The logic behind rebalancing is that it maintains a consistent level of risk exposure. There are several rebalancing formulas that are used in the investment industry. Although rebalancing is necessary to maintain risk, it can incur transaction fees and taxes. For this reason, rebalancing is a decision that should be handled with care.

No formula can be right in every situation nor should a formula be used absent thoughtful and professional reflection. Nevertheless, a good rule of thumb is to set a target percentage for each asset class and then create a percentage high and low threshold around each target. The percentage weights of each asset class in the portfolio should be evaluated quarterly vis-a-vis the thresholds, which will alert the investor to consider a rebalance.

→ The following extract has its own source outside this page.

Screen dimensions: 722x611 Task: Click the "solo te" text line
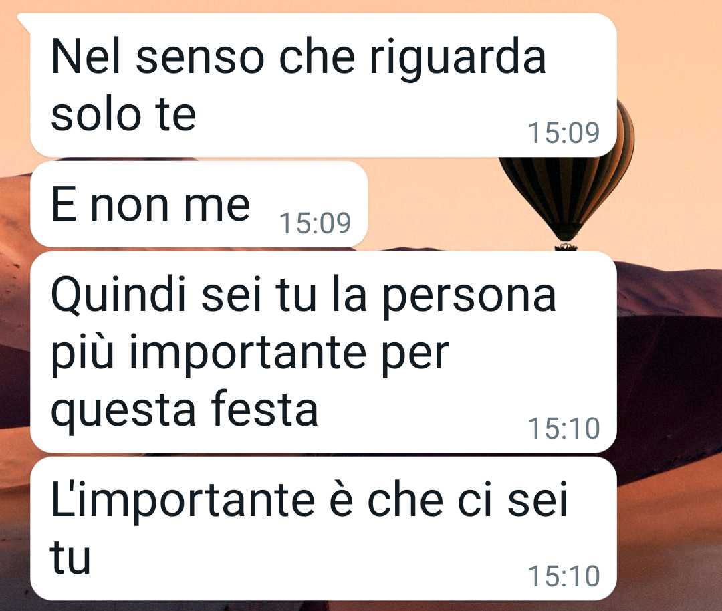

In addition, investors should assess their risk capacity once-a-year, or upon any significant change in their lives, and adjust target asset class weights accordingly.

IFA's rebalancing policy can be simply explained as follows: IFA has a risk scale from 1 to 100. When IFA assesses that a client's portfolio has moved five or more risk levels away from the targeted risk level, then IFA will normally recommend a rebalance.

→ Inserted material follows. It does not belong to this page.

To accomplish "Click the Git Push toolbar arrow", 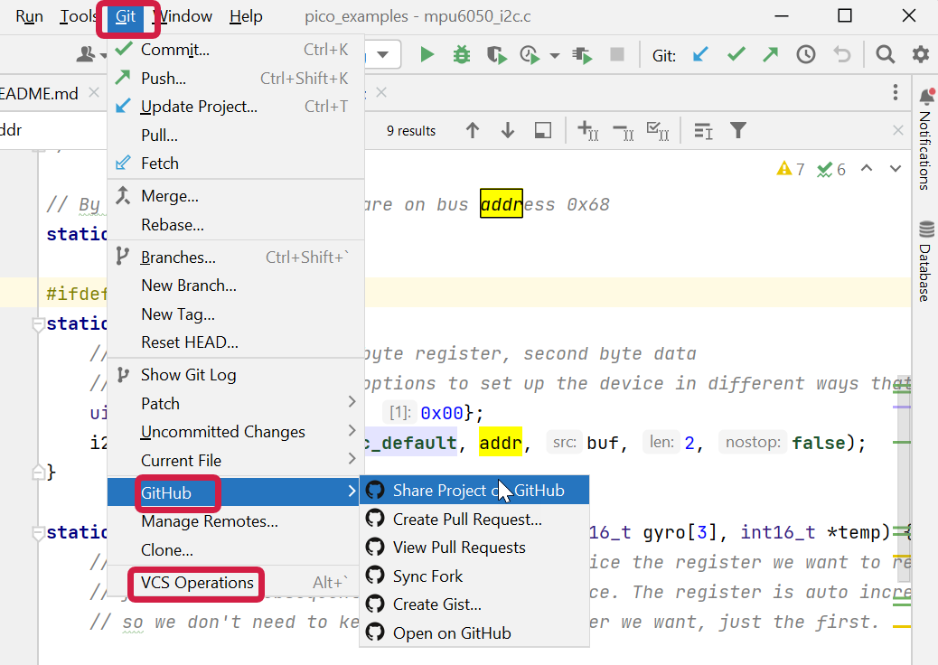I will click(x=771, y=55).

By far, the most common reason for a portfolio to have moved five or more risk levels from the target is due to a change in the breakdown between equities and fixed income, typically by five or more percentage points.

In order to reduce small and costly trades, IFA also requires a general asset class to be at least $3,000 from its target dollar allocation before considering the general asset class as 'out of balance.' Also in order to reduce excess trades, IFA will delay rebalancing where it has knowledge of upcoming withdrawals or deposits. Where possible, IFA will also avoid realizing short-term gains by waiting for them to become long-term.

Rebalancing among several taxable and tax-deferred accounts is a very complicated process, but necessary so that all assets can be considered. Highly sophisticated software is required with many factors to be considered, such as the need for liquidity versus the need for reduced volatility.

There are significant tax implications for placing index investments in a Roth account, traditional tax-deferred account and taxable accounts -- and determining which to buy and sell during a rebalance. Whenever possible, you should rebalance using deposits to or withdrawals from the portfolio as it reduces trades and potentially taxable gains as well.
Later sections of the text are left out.